_Consegna scritta 1_.
Nell'articolo sull'amianto dell'acquedotto, chi è il pubblico ministero che coordina l'inchiesta?

_Estratto_.
######

Sparito l’amianto dopo i lavori all’acquedotto
Nazareno Dinoi
INCHIESTA La Procura della Repubblica di Taranto iscrive nel registro degli indagati 13 imprese incaricate di sostituire le vecchie condutture di eternit e smaltire il materiale.
Hanno incassato centinaia di migliaia di euro per sostituire le vecchie condutture in fibre di amianto e ceramica, ma non esiste traccia dello smaltimento dei chilometri e chilometri di pericolosissimo materiale. Per questo la Procura della Repubblica di Taranto ha iscritto nel registro degli indagati 13 persone tra i rappresentanti delle imprese aggiudicatarie degli appalti e i dirigenti e tecnici dell’Acquedotto pugliese spa, la società mista controllata dalla Regione che gestisce il servizio idrico della Puglia.
Il pubblico ministero, Antonella Montanaro, che coordina l’inchiesta condotta dai carabinieri del Noe del Salento, ipotizza per loro, a vario titolo, i reati di illecito trasporto e smaltimento di rifiuti speciali e truffa ai danni dell’acquedotto pugliese. Dei 13 sotto inchiesta - che in queste ore stanno ricevendo l’avviso di garanzia - 9 sono ai vertici di uffici e settori dell’Aqp, mentre gli altri 4 sono tutti amministratori di altrettante Associazioni temporanee di imprese (Ati) con sedi nelle province di Lecce, Bari e in Emilia Romagna.

######

_Materiale estratto_.
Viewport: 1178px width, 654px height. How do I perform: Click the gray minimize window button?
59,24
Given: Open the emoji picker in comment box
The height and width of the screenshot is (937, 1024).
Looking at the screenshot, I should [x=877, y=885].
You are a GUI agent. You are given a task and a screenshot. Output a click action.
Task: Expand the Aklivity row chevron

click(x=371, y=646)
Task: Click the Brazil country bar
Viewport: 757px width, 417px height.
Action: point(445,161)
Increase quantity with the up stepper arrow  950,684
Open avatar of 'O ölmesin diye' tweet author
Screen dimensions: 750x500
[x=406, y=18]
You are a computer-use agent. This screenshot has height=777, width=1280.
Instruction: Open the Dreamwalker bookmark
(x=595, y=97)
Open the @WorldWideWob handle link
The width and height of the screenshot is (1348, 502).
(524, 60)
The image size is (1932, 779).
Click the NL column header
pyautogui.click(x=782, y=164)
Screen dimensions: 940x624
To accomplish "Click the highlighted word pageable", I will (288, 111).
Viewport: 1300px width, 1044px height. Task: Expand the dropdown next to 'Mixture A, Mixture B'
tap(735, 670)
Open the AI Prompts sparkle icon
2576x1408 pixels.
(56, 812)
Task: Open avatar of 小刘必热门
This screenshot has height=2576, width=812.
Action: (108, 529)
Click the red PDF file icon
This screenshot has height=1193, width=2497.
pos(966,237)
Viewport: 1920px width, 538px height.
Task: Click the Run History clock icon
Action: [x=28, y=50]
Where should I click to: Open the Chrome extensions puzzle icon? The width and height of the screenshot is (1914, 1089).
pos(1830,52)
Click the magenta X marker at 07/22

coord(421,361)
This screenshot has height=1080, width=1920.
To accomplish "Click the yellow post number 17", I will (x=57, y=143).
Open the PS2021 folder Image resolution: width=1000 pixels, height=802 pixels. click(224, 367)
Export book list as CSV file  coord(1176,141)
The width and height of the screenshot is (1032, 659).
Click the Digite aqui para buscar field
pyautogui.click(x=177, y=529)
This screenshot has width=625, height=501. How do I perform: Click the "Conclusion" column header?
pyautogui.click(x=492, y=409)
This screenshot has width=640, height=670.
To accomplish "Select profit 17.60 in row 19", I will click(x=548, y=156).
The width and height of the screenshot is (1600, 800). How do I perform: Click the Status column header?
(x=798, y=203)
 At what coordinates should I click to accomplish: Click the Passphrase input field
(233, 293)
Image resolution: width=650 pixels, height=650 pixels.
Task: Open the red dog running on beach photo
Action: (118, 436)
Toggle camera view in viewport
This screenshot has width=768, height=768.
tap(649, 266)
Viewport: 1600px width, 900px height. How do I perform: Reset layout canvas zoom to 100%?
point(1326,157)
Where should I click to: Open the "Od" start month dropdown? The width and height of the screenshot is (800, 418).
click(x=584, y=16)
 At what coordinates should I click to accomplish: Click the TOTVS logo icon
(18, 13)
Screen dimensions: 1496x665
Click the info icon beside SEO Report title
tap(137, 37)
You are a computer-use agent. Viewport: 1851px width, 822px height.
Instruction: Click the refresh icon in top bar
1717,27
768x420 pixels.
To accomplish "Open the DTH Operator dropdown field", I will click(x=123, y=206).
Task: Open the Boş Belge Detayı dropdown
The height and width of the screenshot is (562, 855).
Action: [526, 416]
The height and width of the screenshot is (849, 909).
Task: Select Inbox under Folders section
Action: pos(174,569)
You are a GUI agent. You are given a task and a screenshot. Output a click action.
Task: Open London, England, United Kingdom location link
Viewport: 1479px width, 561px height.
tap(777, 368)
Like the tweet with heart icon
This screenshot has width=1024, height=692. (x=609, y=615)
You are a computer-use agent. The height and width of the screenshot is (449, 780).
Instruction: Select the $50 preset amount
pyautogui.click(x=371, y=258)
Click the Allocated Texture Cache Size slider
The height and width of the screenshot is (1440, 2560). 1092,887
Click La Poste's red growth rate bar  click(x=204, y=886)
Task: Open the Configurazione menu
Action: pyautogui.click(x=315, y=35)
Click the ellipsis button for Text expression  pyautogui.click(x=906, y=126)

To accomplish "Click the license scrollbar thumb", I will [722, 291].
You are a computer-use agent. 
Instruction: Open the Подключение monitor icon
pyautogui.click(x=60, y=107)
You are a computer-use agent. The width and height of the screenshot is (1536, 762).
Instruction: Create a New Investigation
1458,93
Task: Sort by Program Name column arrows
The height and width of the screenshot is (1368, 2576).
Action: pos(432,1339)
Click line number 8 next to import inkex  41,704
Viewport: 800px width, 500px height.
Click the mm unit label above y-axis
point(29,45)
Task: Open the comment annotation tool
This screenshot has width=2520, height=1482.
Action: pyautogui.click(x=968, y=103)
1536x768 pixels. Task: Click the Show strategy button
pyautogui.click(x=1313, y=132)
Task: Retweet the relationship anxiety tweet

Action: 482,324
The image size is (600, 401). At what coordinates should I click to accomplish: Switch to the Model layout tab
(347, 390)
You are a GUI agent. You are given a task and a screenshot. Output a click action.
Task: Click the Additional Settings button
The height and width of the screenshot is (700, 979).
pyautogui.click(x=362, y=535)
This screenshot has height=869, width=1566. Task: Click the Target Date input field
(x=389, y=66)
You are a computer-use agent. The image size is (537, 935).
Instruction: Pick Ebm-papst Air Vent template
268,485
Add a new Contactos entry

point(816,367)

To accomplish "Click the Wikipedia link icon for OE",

######

_Consegna scritta 2_.
Nelle voci, riscrivi solo le righe che partono da quella contenente "Open the PS2021" e si fermano dopo quella contenente "(x=798, y=203)", incluse le richieste. Scala ogni coordinata delle risposte moltiplicandola per 1,65 e arrotonda all'intero, con le metà per eccesso.

_Risposta attesa 1_.
Antonella Montanaro.

_Risposta attesa 2_.
Open the PS2021 folder Image resolution: width=1000 pixels, height=802 pixels. click(370, 606)
Export book list as CSV file  coord(1940,233)
The width and height of the screenshot is (1032, 659).
Click the Digite aqui para buscar field
pyautogui.click(x=292, y=873)
This screenshot has width=625, height=501. How do I perform: Click the "Conclusion" column header?
pyautogui.click(x=812, y=675)
This screenshot has width=640, height=670.
To accomplish "Select profit 17.60 in row 19", I will click(x=904, y=257).
The width and height of the screenshot is (1600, 800). How do I perform: Click the Status column header?
(x=1317, y=335)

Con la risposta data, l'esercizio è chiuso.